夏になると、子供達は『怖い話』を怖がりながらも聞くのが大好きです。
以前もご紹介したことがありますが、
私が子供の頃、母方の田舎に行くと、いとこ同士が集まった時に、叔母さんたちがよく
『怖い話』を聞かせてくれたものです。
こんなお話です。
↓
昔ある村に宗平という男が住んでいました。
宗平はある晩、隣村で親戚の婚礼があるということで、お昼ご飯を食べ終わると風呂敷に着物などを入れて家を出ました。
日暮れ前には峠を越えて山向こうの隣村にたどり着きます。
親戚の婚礼はとてもにぎやかに行われて、無事に終わります。
夜中に峠を越えるのは危ないから今晩は泊まっていったほうがいいと親戚に止められはしたものの、宗平は翌日の田んぼ仕事があるからと、それを断り、お土産に戴いた紅白の饅頭を下げて、来た道をとぼとぼとほろ酔い気分で戻っていきます。
いつも通っている山道とはいえ、さすがに夜中ですから、灯篭の薄明かりだけでは、足元を照らす程度で、なんとも頼りないものです。
そろそろ峠にかかる頃だが・・と思いつつ歩いているうちに、ほろ酔い気分も覚めてきて夜中の山道の薄暗さに少しばかり心細くなってきます。
いつもならとっくに峠を越えているはずなのに、歩けど歩けど峠に差し掛かりません。
ひょっとして道を間違えてしまったのかもしれないと思うと、不安からか、足取りも速くなってきます。
しかし、山道は険しくなるばかりで益々不安が募ってきます。
暫く歩いているうちに、向こうのほうにうっすらと人家らしい明かりが見えます。
これは助かったと宗平はさらに足取りを速めてその明かりに向かって歩いていきます。
「トントントン」
戸をたたくと中からその家の奥さんらしき女が現れ、事情を説明すると快く家に上げてくれました。
「お荷物はその辺にでも置いて、さあ、こちらでくつろいでください」
「これといってもてなすようなものも御座いませんが、山の中の一軒家で寂しく一人暮らしをしておりましたので、通りすがりの方とはいえ、これも何かのご縁ですからどうぞ今夜はここで泊まって明日の朝にでもお出かけください」

________________________

## [問題文]
原文について、次の問いに答えよ。
(a) 宗平が家を出て隣村へ向かったのは、隣村で何があったからか。
(b) 泊まっていくよう親戚に止められたとき、宗平は何を理由に断ったか。
(c) 宗平を家に上げた女は、自分がどのように暮らしていたと話したか。

## [提示された記録]
________________________

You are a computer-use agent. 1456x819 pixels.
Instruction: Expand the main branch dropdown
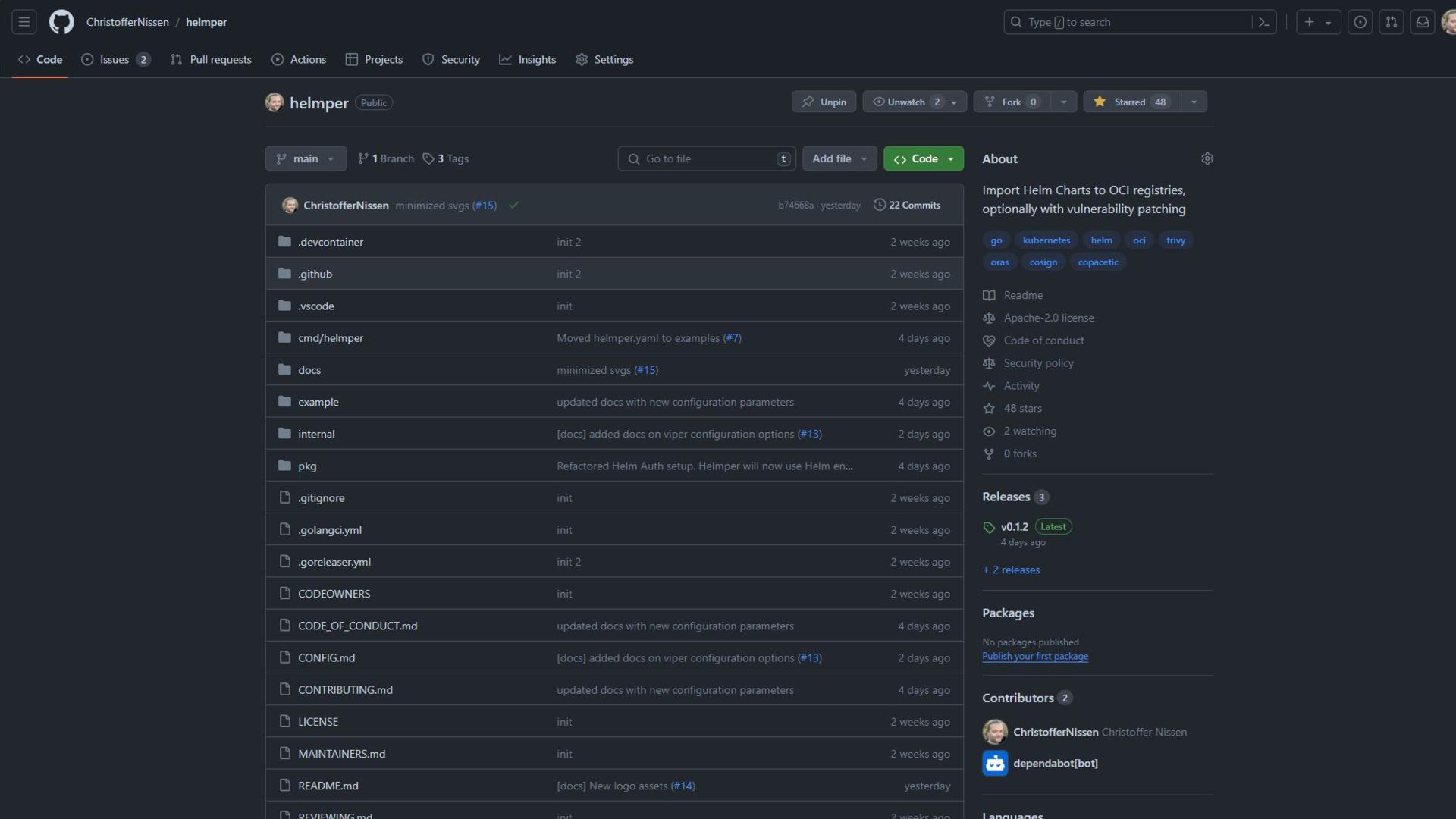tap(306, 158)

________________________

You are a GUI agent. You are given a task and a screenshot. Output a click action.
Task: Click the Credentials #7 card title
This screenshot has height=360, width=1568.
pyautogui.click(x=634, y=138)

________________________

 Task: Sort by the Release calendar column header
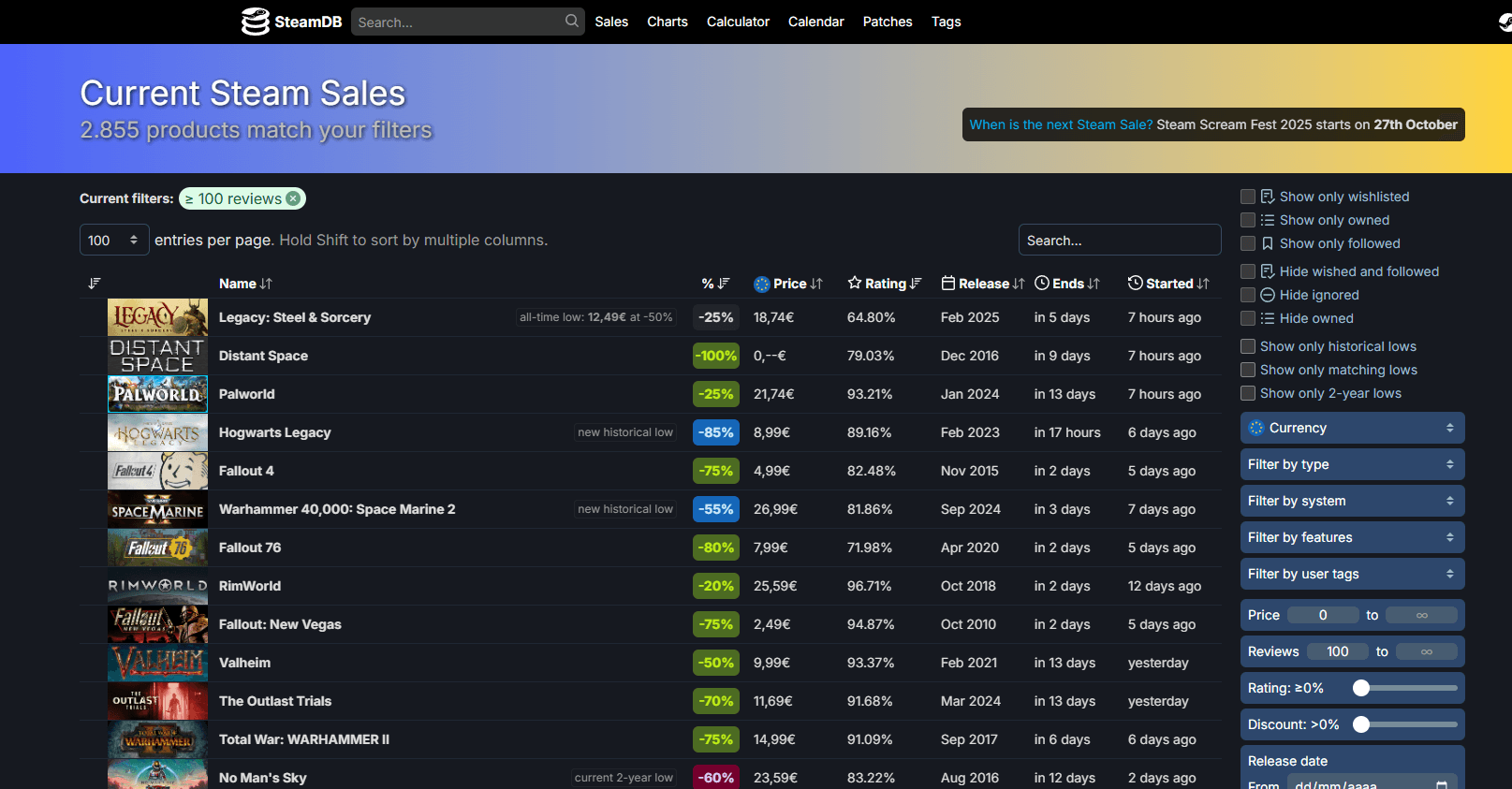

________________________

## [解答]
(a) 親戚の婚礼があったから。
(b) 翌日の田んぼ仕事があるから。
(c) 山の中の一軒家で寂しく一人暮らしをしていた。